Update the listing below by changing every "Screen dimensions" to "Display size" and keeping all other text the same.

[Entries from a dataset]
##############################

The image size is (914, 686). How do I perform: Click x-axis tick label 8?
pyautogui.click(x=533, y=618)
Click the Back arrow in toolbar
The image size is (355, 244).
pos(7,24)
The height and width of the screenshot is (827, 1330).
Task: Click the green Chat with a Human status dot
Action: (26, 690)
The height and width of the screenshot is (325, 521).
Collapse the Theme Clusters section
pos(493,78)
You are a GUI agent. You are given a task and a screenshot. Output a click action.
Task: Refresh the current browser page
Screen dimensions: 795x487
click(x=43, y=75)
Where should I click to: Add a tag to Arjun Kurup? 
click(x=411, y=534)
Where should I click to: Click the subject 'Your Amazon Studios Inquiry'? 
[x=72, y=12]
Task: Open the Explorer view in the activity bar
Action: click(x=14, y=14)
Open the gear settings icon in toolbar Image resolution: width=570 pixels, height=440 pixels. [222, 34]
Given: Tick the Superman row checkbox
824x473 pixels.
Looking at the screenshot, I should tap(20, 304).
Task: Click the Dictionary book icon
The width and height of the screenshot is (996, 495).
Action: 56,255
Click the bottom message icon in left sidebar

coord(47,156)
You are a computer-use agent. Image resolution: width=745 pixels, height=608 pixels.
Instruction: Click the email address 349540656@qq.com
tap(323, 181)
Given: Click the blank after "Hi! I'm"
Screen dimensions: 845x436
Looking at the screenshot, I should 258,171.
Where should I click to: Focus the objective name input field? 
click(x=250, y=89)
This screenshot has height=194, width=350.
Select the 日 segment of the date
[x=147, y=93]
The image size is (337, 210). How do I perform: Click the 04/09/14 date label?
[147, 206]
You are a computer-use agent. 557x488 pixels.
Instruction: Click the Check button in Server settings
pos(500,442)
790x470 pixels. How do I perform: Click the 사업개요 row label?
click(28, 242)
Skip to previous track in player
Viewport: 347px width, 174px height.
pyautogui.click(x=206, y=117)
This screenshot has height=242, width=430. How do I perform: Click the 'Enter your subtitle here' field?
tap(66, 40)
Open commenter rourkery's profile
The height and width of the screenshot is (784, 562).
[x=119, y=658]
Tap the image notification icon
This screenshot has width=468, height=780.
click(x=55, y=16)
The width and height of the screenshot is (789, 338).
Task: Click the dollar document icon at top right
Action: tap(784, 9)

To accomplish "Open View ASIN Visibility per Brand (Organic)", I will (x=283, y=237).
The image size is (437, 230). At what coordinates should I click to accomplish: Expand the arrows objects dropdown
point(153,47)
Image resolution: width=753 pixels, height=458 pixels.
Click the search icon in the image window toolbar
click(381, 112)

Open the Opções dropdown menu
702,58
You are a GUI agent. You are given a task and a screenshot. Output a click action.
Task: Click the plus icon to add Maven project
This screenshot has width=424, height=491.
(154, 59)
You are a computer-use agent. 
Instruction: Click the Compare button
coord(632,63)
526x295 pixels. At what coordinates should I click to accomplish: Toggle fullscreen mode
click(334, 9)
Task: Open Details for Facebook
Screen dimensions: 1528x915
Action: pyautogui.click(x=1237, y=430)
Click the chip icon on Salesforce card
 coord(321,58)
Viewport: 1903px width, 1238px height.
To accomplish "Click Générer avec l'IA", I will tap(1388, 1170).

##############################

EXPECTED OUTPUT -
The image size is (914, 686). How do I perform: Click x-axis tick label 8?
pyautogui.click(x=533, y=618)
Click the Back arrow in toolbar
The image size is (355, 244).
pos(7,24)
The height and width of the screenshot is (827, 1330).
Task: Click the green Chat with a Human status dot
Action: (26, 690)
The height and width of the screenshot is (325, 521).
Collapse the Theme Clusters section
pos(493,78)
You are a GUI agent. You are given a task and a screenshot. Output a click action.
Task: Refresh the current browser page
Display size: 795x487
click(x=43, y=75)
Where should I click to: Add a tag to Arjun Kurup? 
click(x=411, y=534)
Where should I click to: Click the subject 'Your Amazon Studios Inquiry'? 
[x=72, y=12]
Task: Open the Explorer view in the activity bar
Action: click(x=14, y=14)
Open the gear settings icon in toolbar Image resolution: width=570 pixels, height=440 pixels. [222, 34]
Given: Tick the Superman row checkbox
824x473 pixels.
Looking at the screenshot, I should tap(20, 304).
Task: Click the Dictionary book icon
The width and height of the screenshot is (996, 495).
Action: 56,255
Click the bottom message icon in left sidebar

coord(47,156)
You are a computer-use agent. Image resolution: width=745 pixels, height=608 pixels.
Instruction: Click the email address 349540656@qq.com
tap(323, 181)
Given: Click the blank after "Hi! I'm"
Display size: 845x436
Looking at the screenshot, I should 258,171.
Where should I click to: Focus the objective name input field? 
click(x=250, y=89)
This screenshot has height=194, width=350.
Select the 日 segment of the date
[x=147, y=93]
The image size is (337, 210). How do I perform: Click the 04/09/14 date label?
[147, 206]
You are a computer-use agent. 557x488 pixels.
Instruction: Click the Check button in Server settings
pos(500,442)
790x470 pixels. How do I perform: Click the 사업개요 row label?
click(28, 242)
Skip to previous track in player
Viewport: 347px width, 174px height.
pyautogui.click(x=206, y=117)
This screenshot has height=242, width=430. How do I perform: Click the 'Enter your subtitle here' field?
tap(66, 40)
Open commenter rourkery's profile
The height and width of the screenshot is (784, 562).
[x=119, y=658]
Tap the image notification icon
This screenshot has width=468, height=780.
click(x=55, y=16)
The width and height of the screenshot is (789, 338).
Task: Click the dollar document icon at top right
Action: tap(784, 9)

To accomplish "Open View ASIN Visibility per Brand (Organic)", I will (x=283, y=237).
The image size is (437, 230). At what coordinates should I click to accomplish: Expand the arrows objects dropdown
point(153,47)
Image resolution: width=753 pixels, height=458 pixels.
Click the search icon in the image window toolbar
click(381, 112)

Open the Opções dropdown menu
702,58
You are a GUI agent. You are given a task and a screenshot. Output a click action.
Task: Click the plus icon to add Maven project
This screenshot has width=424, height=491.
(154, 59)
You are a computer-use agent. 
Instruction: Click the Compare button
coord(632,63)
526x295 pixels. At what coordinates should I click to accomplish: Toggle fullscreen mode
click(334, 9)
Task: Open Details for Facebook
Display size: 1528x915
Action: pyautogui.click(x=1237, y=430)
Click the chip icon on Salesforce card
 coord(321,58)
Viewport: 1903px width, 1238px height.
To accomplish "Click Générer avec l'IA", I will tap(1388, 1170).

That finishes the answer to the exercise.